## Excerpt

** Begin **

It has changed in fundamental design. Firstly they cannot be kept in place, these measures, permanently, they are time limited. Secondly they are subject to complete oversight by a judge. Thirdly, house arrests, either by very, very draconian curfews or by simply relocating people to other parts of the country, go.

[Individuals] will be able to work, they will be able to study, they will be able to use mobile phones, they will be able to use the internet in a way that they weren't under the old system, whilst at all times ensuring that, of course, they can also not do anything that could do harm to the British people ...

I think people in the party will be very supportive of this package...We have always said in opposition that we need to rebalance this very important relationship between liberty and security, that is what we’ve done we have to show the British people we’ll keep them safe.

** End **

## Information shown
** Begin **

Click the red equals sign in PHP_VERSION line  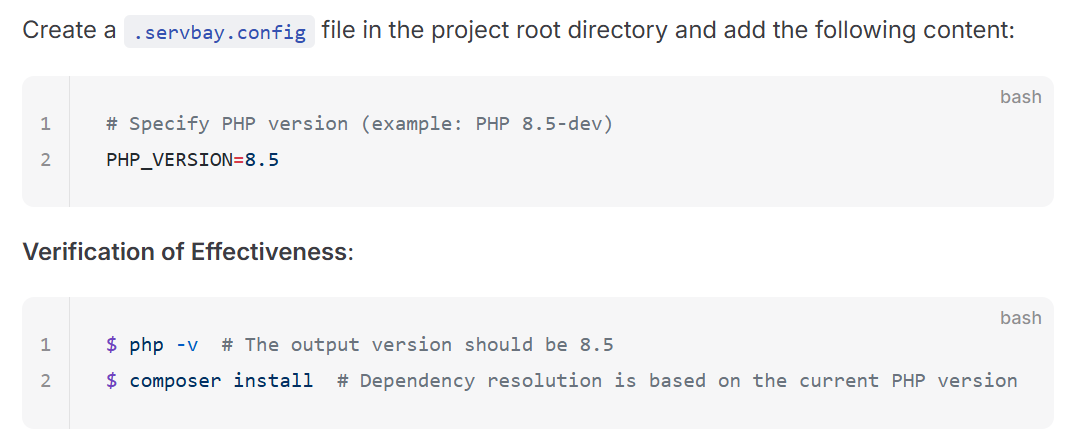(x=238, y=160)
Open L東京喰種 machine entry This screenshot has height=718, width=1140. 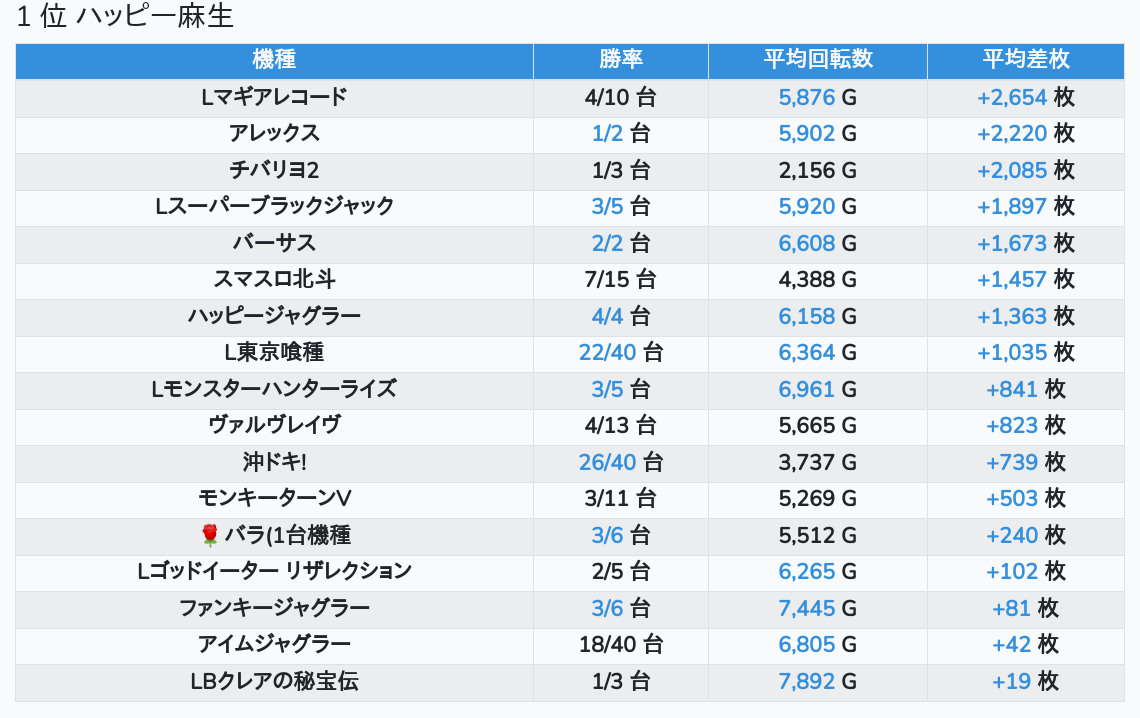(x=274, y=353)
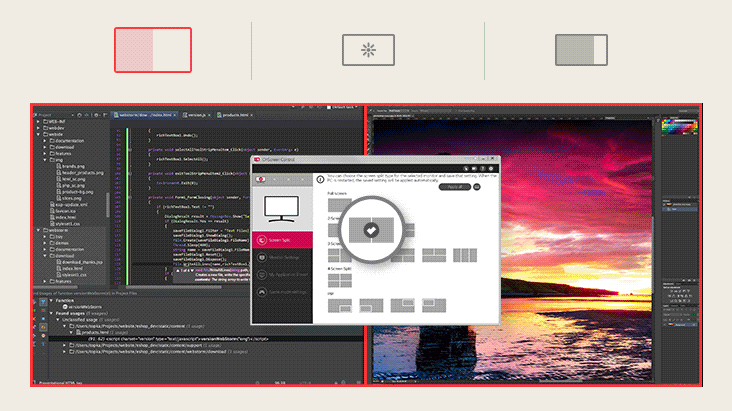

** End **

## What to work on
a. Answer each question from the passage on the new security measures, one line each:
(i) Who has complete oversight of the measures?
(ii) What are the two forms of house arrest that go?
(iii) Which relationship does the speaker say needs rebalancing?
b. Carry on the passage on the new security measures, picking up after its final sentence.

## The answers
a.
(i) A judge.
(ii) Very draconian curfews, and relocating people to other parts of the country.
(iii) The relationship between liberty and security.

b.
In reality the new system is seen as little more than a watered-down version of control orders - critics have been quick to label it “control orders lite.” Further, the Liberal Democrat’s 2010 general election manifesto did far more than call for a rebalancing of the relationship “between liberty and security.” It pledged specifically to:

Scrap control orders, which can use secret evidence to place people under house arrest.

And to:

Make it easier to prosecute and convict terrorists by allowing intercept evidence in court and by making greater use of postcharge questioning. [8]

Neither commitment has been enacted. Control orders have been abolished in name alone: amended, not replaced. Crucially, the TPIM will retain its predecessor’s most objectionable characteristic of operating outside the criminal justice system and bypassing judicial process. Under the new system individuals will continue to be punished without charge or trial on the basis of secret evidence heard in closed courts that they are not permitted to hear or contest. TPIMs will infringe suspects’ civil liberties less severely than control orders currently do, but the new system will continue to undermine the presumption of innocence and remains an inadequate substitute to a fair trial.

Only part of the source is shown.